Segment Open

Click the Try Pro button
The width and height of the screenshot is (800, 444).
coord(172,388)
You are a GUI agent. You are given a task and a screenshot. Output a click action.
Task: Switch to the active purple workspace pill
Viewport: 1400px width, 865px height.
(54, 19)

Segment Closed

Please copy out the records exactly as they appear.

■ Result of this exercise ■
Click the Try Pro button
The width and height of the screenshot is (800, 444).
coord(172,388)
You are a GUI agent. You are given a task and a screenshot. Output a click action.
Task: Switch to the active purple workspace pill
Viewport: 1400px width, 865px height.
(54, 19)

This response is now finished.